Ik ben, als schrijver, wie ik ben en wens niet een andere te zijn, geen Proust, geen Eliot, geen Rilke. Trouwens heel wat van Rilkes gedichten zijn moeilijker te doorgronden dan de teksten van mij, zelfs al schreef hij een gedicht dat een klein wonder is - mijn broer Daniël vond het, in zijn leven, een van de grootste gedichten ooit - en als ik het lees, het de weergalm is van de herfst over de wijngaarden van de Valais:
Herr: es ist Zeit. Der Sommer war sehr grosz. / Leg deinen Schatten auf die Sonnenuhren, / und auf den Fluren lasz die Winde los.
En dan, lezer, en dan:
Befiehl den letzten Früchten voll zu sein; / gib ihnen noch zwei südlichere Tage, / dränge sie zur Vollendung hin und jage / die letzte Süsze in den schweren Wein.
En ik zwijg de laatste strofe van deze ‘Herbsttag’[1], omdat deze oneindig is en omdat ik hoop dat je deze strofe zult gaan opzoeken op een of andere webside, indien je ze al niet zou gelezen hebben of opgeborgen tussen je rijen boeken. Paul Claes van bij ons, vergat dit gedicht, in zijn ‘Raadsels van Rilke’, (De Bezige Bij, 1995) wellicht omdat dit gedicht geen raadsel was voor hem, evenmin voor mij. Maar in deze dagen, ver voorbij de herfst, op de vooravond van de winter, herinnert het me meer dan ooit aan mijn overleden broer en, aan zijn vriend uit de Valais, wiens naam ik vergeten ben – wat een ramp is - maar die dit gedicht van Rilke is komen voordragen op zijn uitvaart.
Of, waar ik uitgekomen ben vanmorgen, mijn kloostercel verlatend. Hoewel ik gisteren dacht te schrijven over de Valais - dat mijn tweede land is, verlaten nu, ontoegankelijk voor de man die ik nog ben, maar meer dan ooit levend en roepend in mij - en dan vooral schrijven over de wegels in de bergen, die ik er ken, en er zijn er heel wat. Paden die ontstaan zijn door er blijvend op te lopen, zoals ik zag in een e-mail die een goede vriend me stuurde.
Hij had het misschien beter niet gedaan, hij zou geen herinneringen die pijn zijn geopend hebben, me niet herinnerd hebben aan de Valais, aan mijn broer en zijn vriend, en niet aan het gedicht van Rilke.
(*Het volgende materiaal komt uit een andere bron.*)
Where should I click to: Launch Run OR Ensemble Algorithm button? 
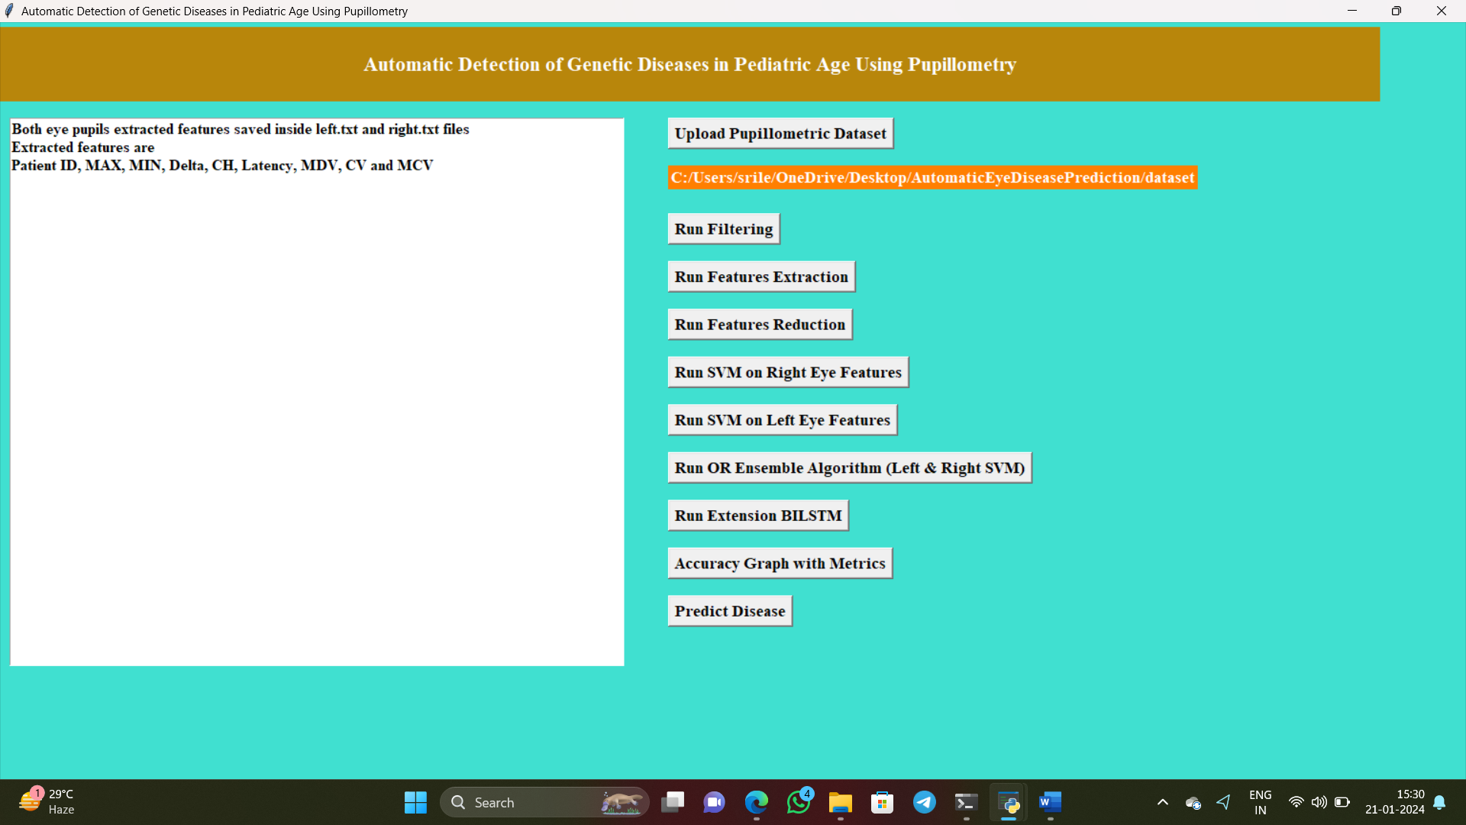(849, 468)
En ik zou iets totaal anders geschreven hebben, iets dat morgen misschien komen zal of nooit komen zal. Iets dat nu ongeschreven zal blijven, zoals er zovele zaken die op het punt stonden vermeld te worden, achterwege zijn gebleven omdat, zoals vanmorgen, er iets anders opgedoken is dan zwaarder woog en dieper doorgedrongen tot in de donkerte van je bloed: een broer die ging en vandaag, bij het schuiven van de wolken, nog eens heen gegaan is. Hij me voorgegaan, Rilke achterna.
[1] Reiner Maria Rilke, ‘Der ausgewählten Gedichte erster Teil’ Insel-Bücherei Nr 400, Insel-Verlag, Wiesbaden, 1911, pag.15.